> Page excerpt:

- - -

I placed one 20.45 kg mass on each side of the shaft and accelerated it with an extra 3.4 kg (7.5 lbs) at the shaft. I used a stop watch to record three runs of a single rotation each. The three runs for a single rotation were 3.10 sec; 3.15sec; and 3.07 sec.

I then placed one .898 kg mass on each side of the outer diameter of the wheel and accelerated it with an extra 3.4 kg (7.5 lbs) at the shaft. I used a stop watch to record three runs of a single rotation each. The three runs for a single rotation were 2.78 sec; 2.88 sec; and 2.85 sec.

Even though the data is rough and too fast it clearly shows that the 3.4 kg of accelerating mass is treating the 20.45 kg at .414 inches the same as .900 kg at 9.4 inches.

And because the .900 kg is moving a whole lot faster (22.7 times as fast) it has a whole lot more energy.

The total mass accelerated was 40.9 kg at the shaft and 1.8 kg at the outer diameter. Every thing else was the same and was accelerated to the same speed; the only difference is these two mass quantities. The WFFT theory would not move this fast until the mass on the outside diameter is only .040 kg.

This has to do with the other busy post where Jim has those arrows in his back. I predicted 2.18 sec or so; and they are predicting around 21 sec. I notice they don't even mention my prediction. They apparently all live in sim land.

With a mass-less wheel and ideal conditions the 2.18 seconds is correct.

This is the Old post; The two wheels in the double Atwood’s could be looked at as two lever arms. If the shaft has a working diameter of .828 inch and the large wheel has a diameter of 18.8 inches then the lever advantage is 22.7 to one. We can suspend 20.45 kilogram from one side of the shaft and 20.45 kilograms from the other side of the shaft. We can then accelerate the two suspended masses with an additional 3.4 kg suspended from one side. We will get an F = ma relationship for the acceleration of the 44.3 (20.45 + 20.45 + 3.4) kilograms being accelerated by 3.4 kg (3.4 kg * 9.81 N/kg / 44.3 kg =.753 m/sec/sec). How close we get to a perfect F = ma will be determined by how good our bearings are and how small we can keep the rotational inertial of the wheel. We could put the motion of the wheel in as part of the F = ma equation but how we apply this equation to the motion is what is being discussed. So for now it would probably be best to ignore the inertia of the wheel.

The 3.4 kilogram accelerating the 44.3 kilograms will give us an acceleration of about .753 m/sec/sec. The 3.4 kilograms would have to drop .664 meter to give the system a velocity of 1 m/sec. That would give you ½ * 44.3 kg *1 m/sec * 1 m/sec = 22.15 joules of energy. This would be equal to the input energy of 3.4 kg * 9.81 N/kg * .664 meters = 22.14 joules.

- - -

> Work to complete:
• a. From the wheel experiment post, list every single-rotation time recorded with the stopwatch.
• b. According to the wheel experiment post, why would it probably be best for now to ignore the inertia of the wheel?
• c. Write out the passage of the wheel experiment post between "The total mass" and "only .040 kg.", inclusive.
Base every answer solely on the wheel experiment post.

- - -

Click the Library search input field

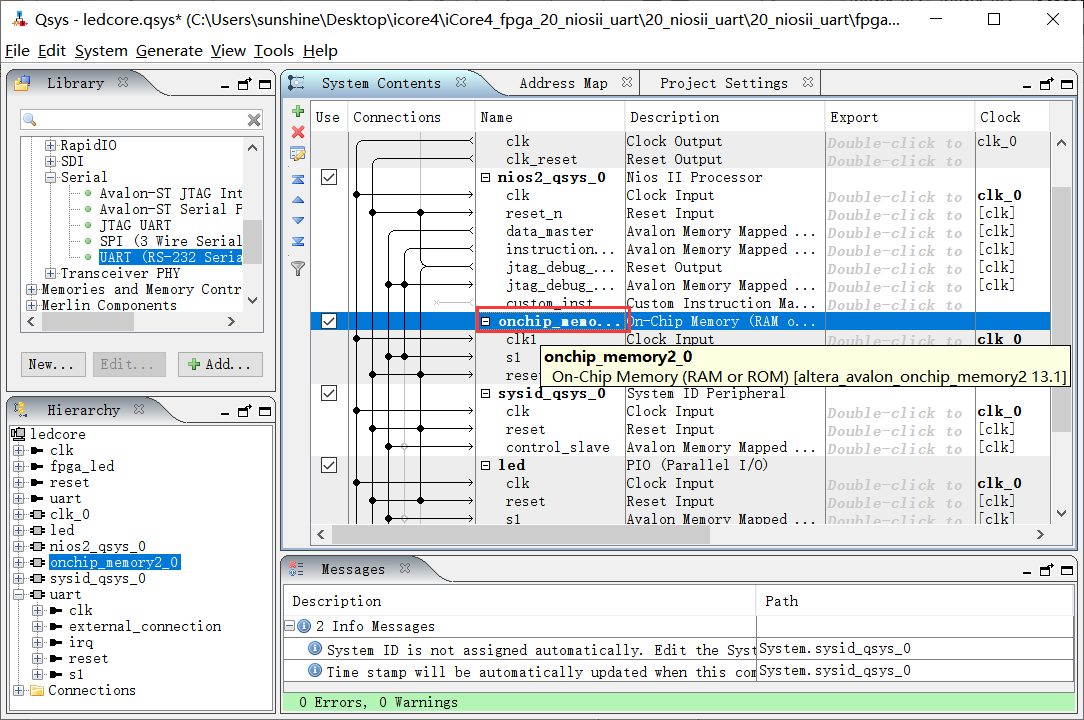tap(140, 120)

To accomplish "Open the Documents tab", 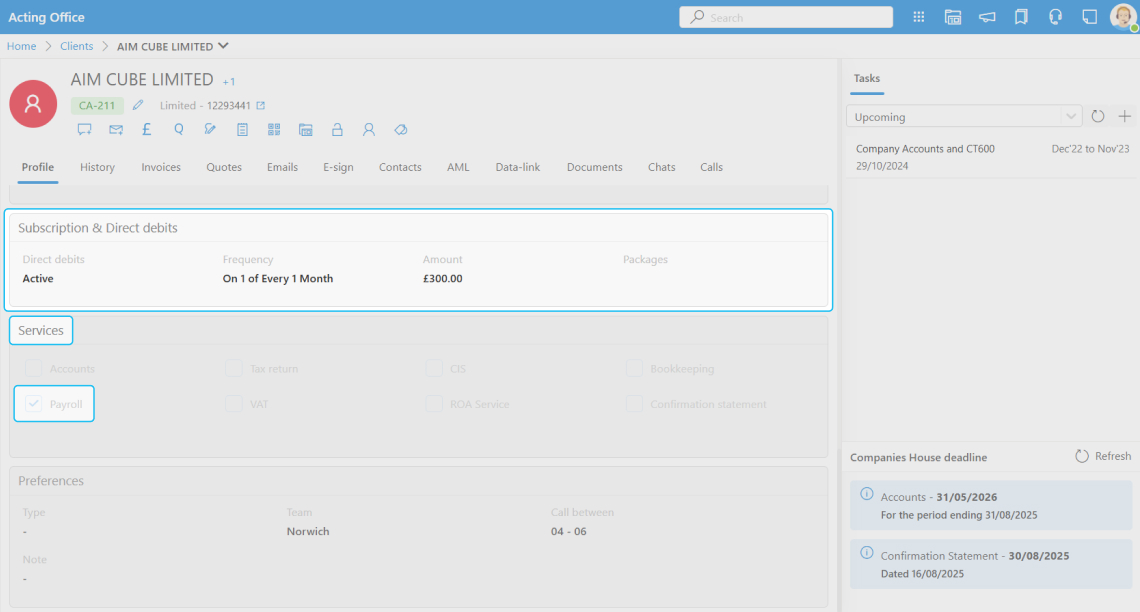I will (x=594, y=167).
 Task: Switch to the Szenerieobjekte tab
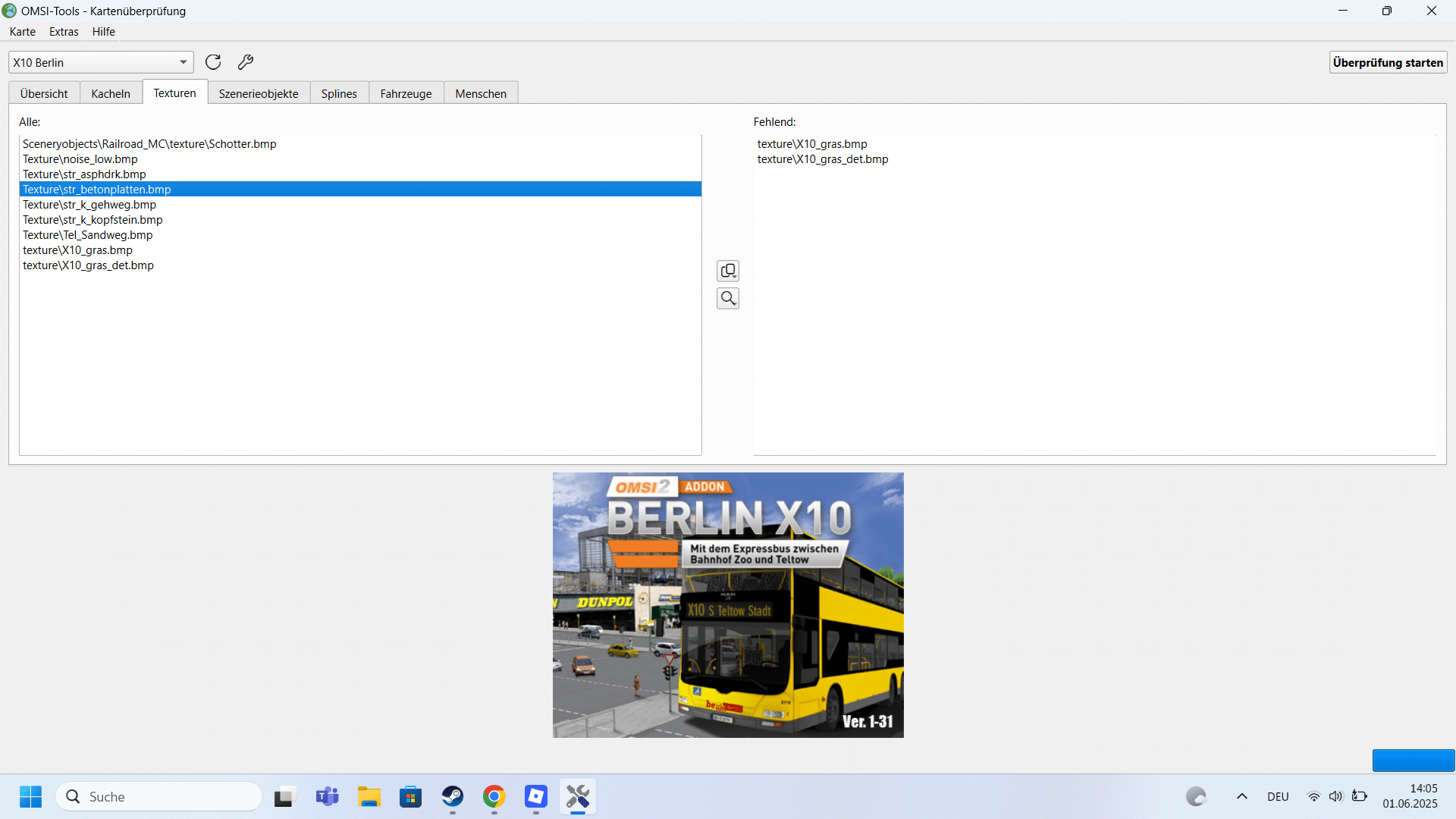(259, 93)
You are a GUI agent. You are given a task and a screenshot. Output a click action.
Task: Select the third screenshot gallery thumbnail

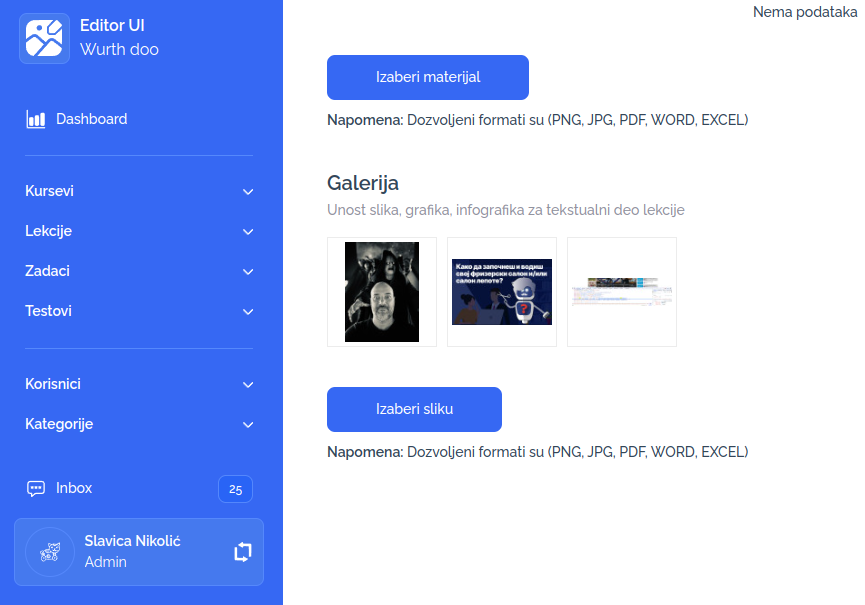tap(622, 292)
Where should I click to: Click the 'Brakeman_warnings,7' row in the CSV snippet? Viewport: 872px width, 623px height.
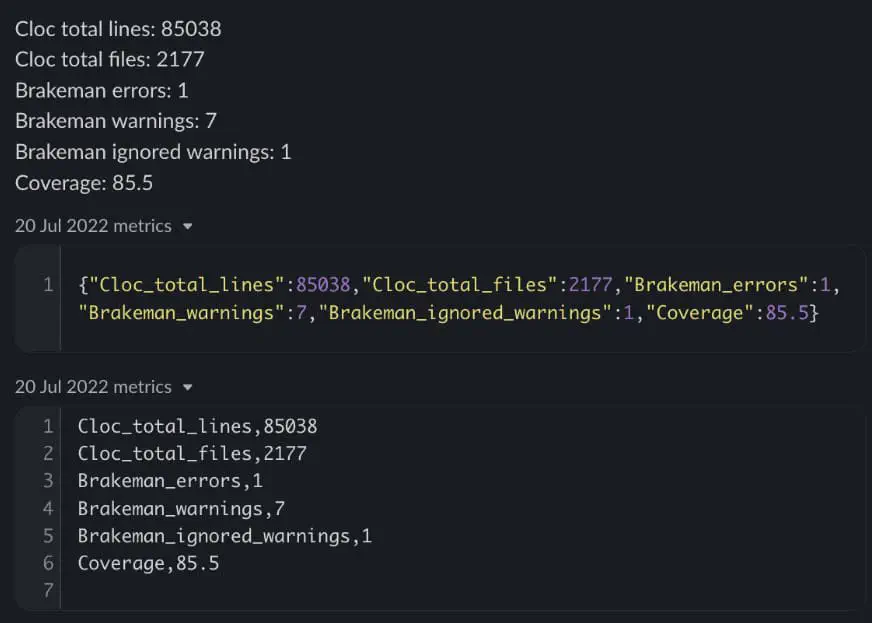[181, 509]
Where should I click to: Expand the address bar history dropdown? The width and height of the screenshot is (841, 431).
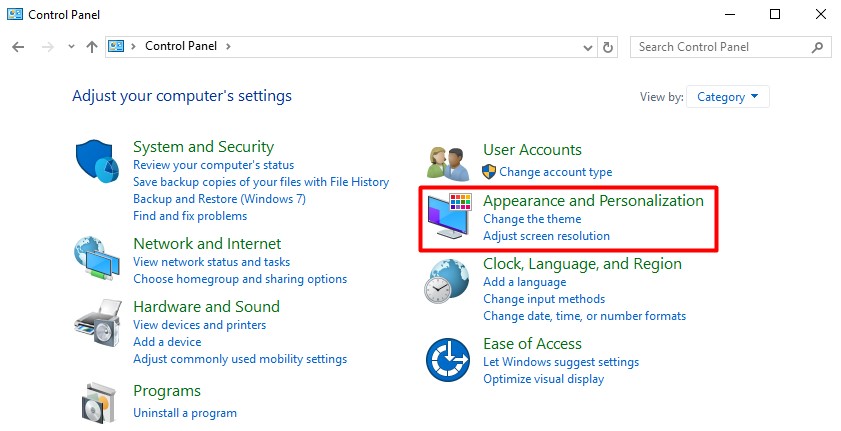(587, 47)
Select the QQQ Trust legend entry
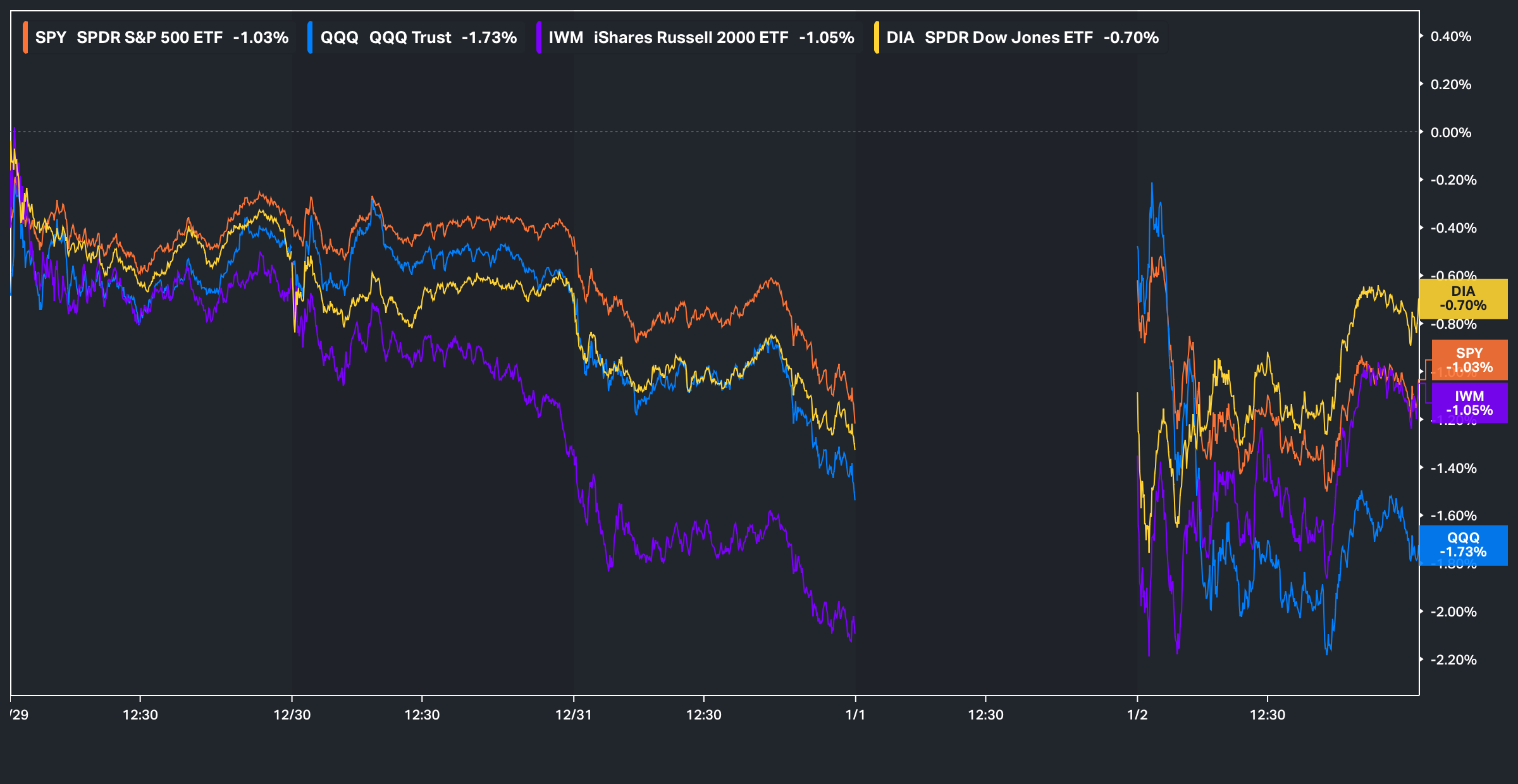Viewport: 1518px width, 784px height. pos(410,37)
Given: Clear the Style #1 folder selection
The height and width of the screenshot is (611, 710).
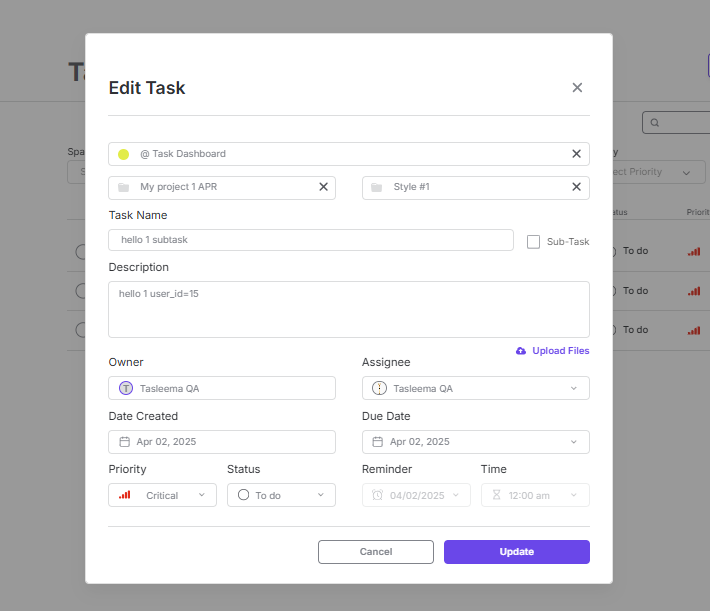Looking at the screenshot, I should [576, 187].
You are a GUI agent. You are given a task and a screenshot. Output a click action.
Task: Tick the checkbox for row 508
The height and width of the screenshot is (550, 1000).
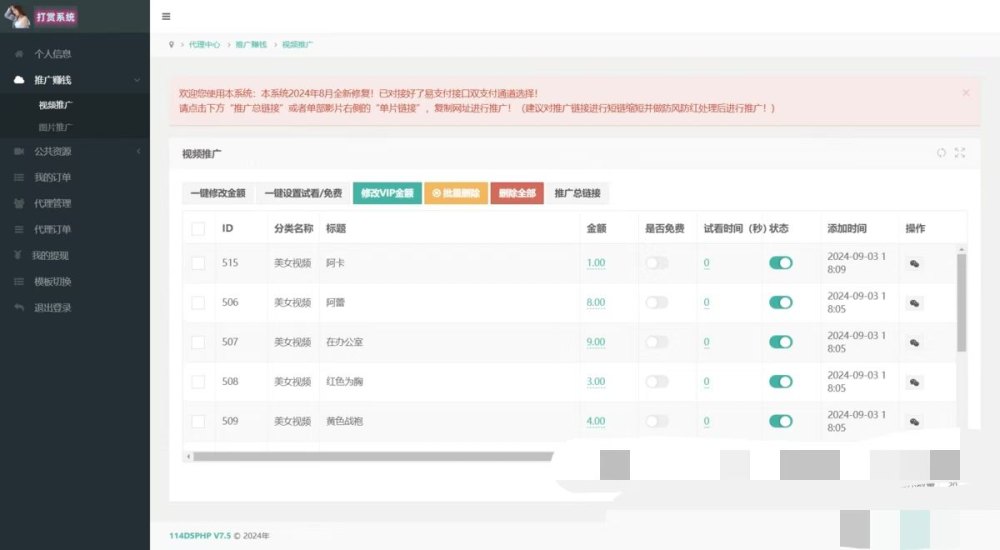pyautogui.click(x=198, y=382)
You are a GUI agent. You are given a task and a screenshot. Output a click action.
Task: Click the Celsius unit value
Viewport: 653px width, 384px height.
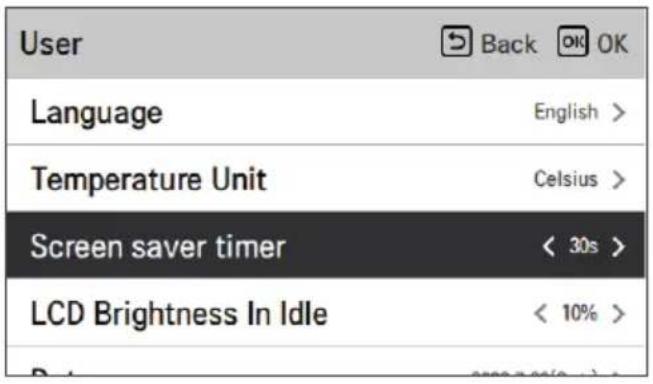pyautogui.click(x=566, y=179)
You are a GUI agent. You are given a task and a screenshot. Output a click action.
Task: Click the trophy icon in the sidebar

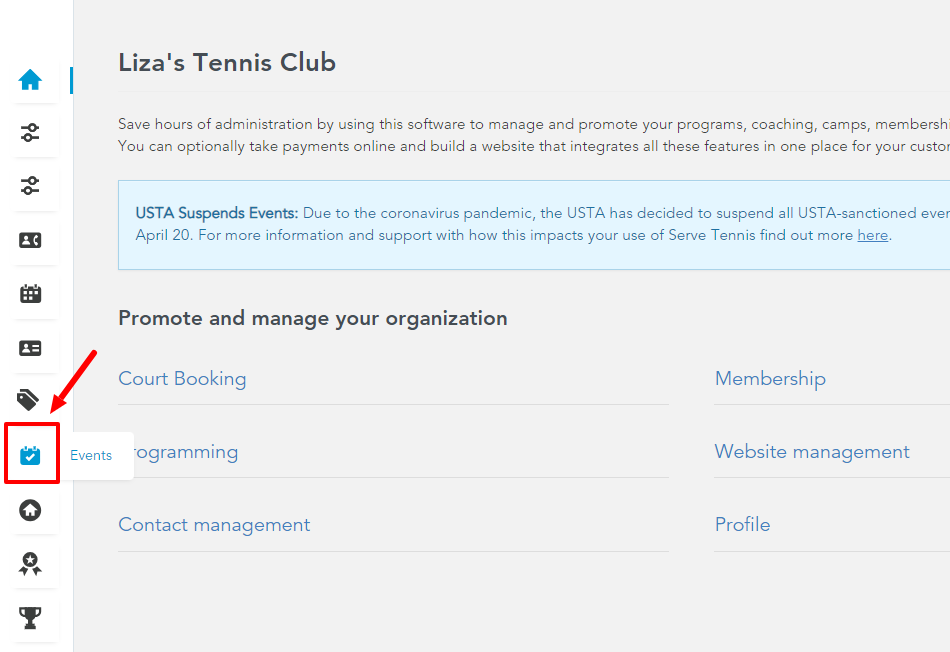(x=31, y=618)
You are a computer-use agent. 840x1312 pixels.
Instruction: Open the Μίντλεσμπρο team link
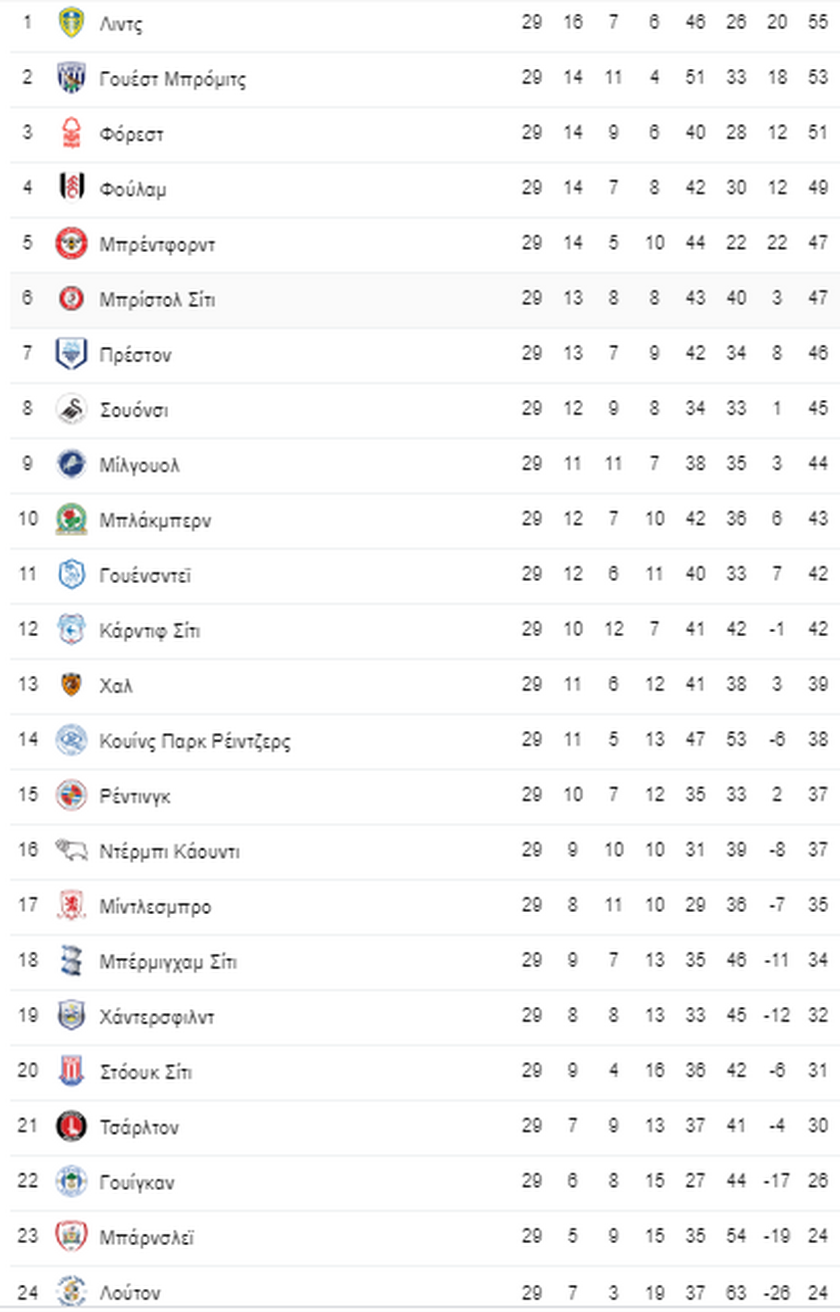point(155,906)
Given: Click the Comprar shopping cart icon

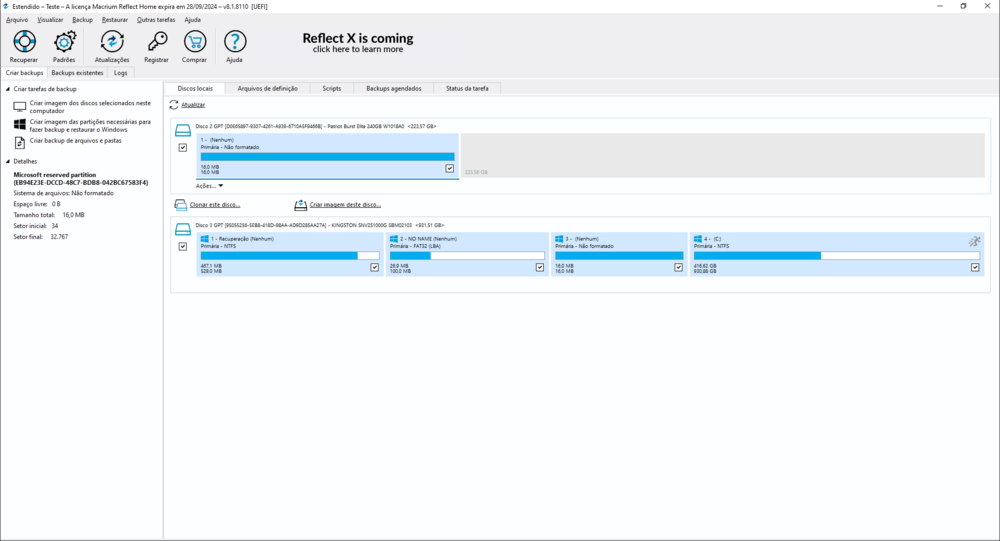Looking at the screenshot, I should coord(195,42).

- - -

> Results by task:
• a. 3.10 sec; 3.15 sec; 3.07 sec; 2.78 sec; 2.88 sec; 2.85 sec

• b. Although the motion of the wheel could be included in the F = ma equation, how that equation should be applied to the motion is the very matter under discussion. The inertia of the wheel is therefore set aside for now.

• c.
The total mass accelerated was 40.9 kg at the shaft and 1.8 kg at the outer diameter. Every thing else was the same and was accelerated to the same speed; the only difference is these two mass quantities. The WFFT theory would not move this fast until the mass on the outside diameter is only .040 kg.